El Aceite de Argán contiene importantes vitaminas, minerales, ácidos grasos y antioxidantes que le proporcionan importantes beneficios a la piel y cabello. La Vitamina E sumada a los ácidos grasos esenciales hacen que este aceite sea un gran aliado para cuidar el cabello y mantenerlo saludable.
- Cabello brillante e hidratado: Mantiene el cabello saludable de forma natural por ser rico en vitamina E.
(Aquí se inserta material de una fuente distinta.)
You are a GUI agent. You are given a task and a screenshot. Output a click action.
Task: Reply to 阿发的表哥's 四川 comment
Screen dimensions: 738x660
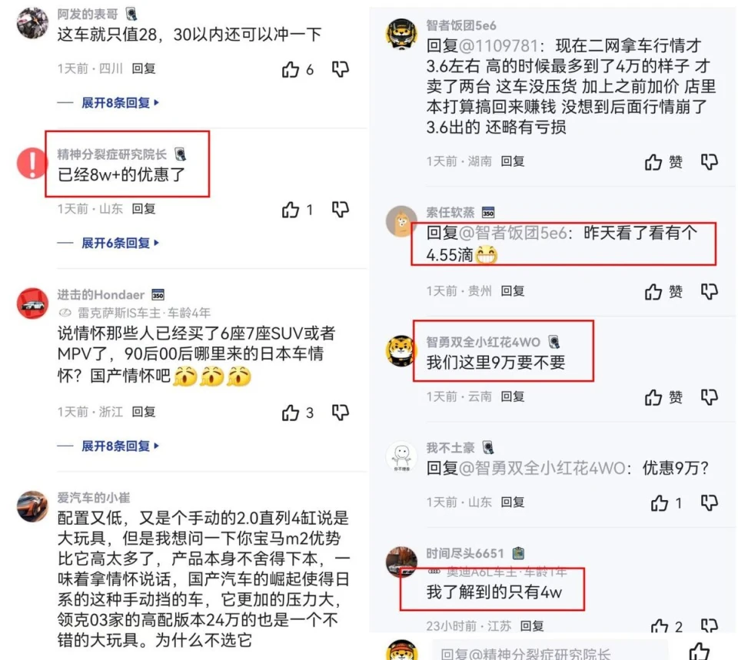[144, 68]
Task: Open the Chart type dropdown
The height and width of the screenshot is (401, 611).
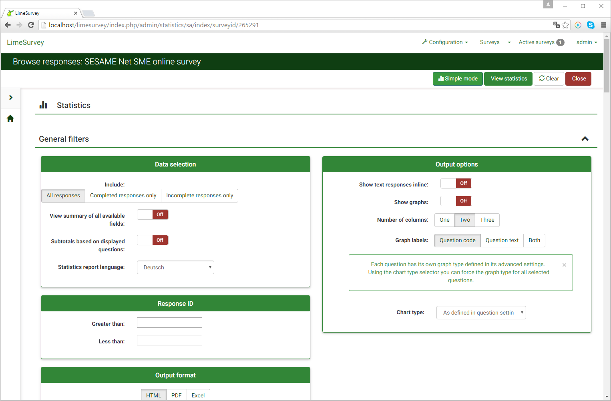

- Protección frente al calor: Aplica a las puntas unas gotitas y masajealo antes de usar el secador o la plancha. Ayuda a proteger el pelo de la temperatura que producen estos aparatos.
- Reduce el frizz porque hidrata el cabello.
- Hidrata el cuero cabelludo seco.
- Deja el cabello teñido suave, brillante y fácil de manejar.
- Ayuda al crecimiento del pelo.
- Combate el cabello esponjado, el aspecto deshilachado y quemado.
Recomendaciones:
- Puntas secas y dañadas: Antes del lavado del cabello, aplicar el Aceite de Argán en las puntas, masajearlas suavemente y dejar reposar unos minutos. Por último lavar y aclarar.
- Pelo seco, frágil y dañado: Masajear de la mitad a las puntas el con unas gotitas de Argán, dejar actuar unos minutos y lavar el cabello con un champú suave y abundante agua, a poder ser templada. Se recomienda realizar este tratamiento una vez por semana hasta observar que el pelo recobra elasticidad y luminosidad.
- Pelo graso: Una de las consecuencias de tener el pelo graso es el exceso de lavado, esto hace que aumente la producción de sebo. El Aceite de Argán ayuda a restablecer el equilibrio del sebo en los cabellos grasos. Realizar el mismo tratamiento comentado en el punto anterior.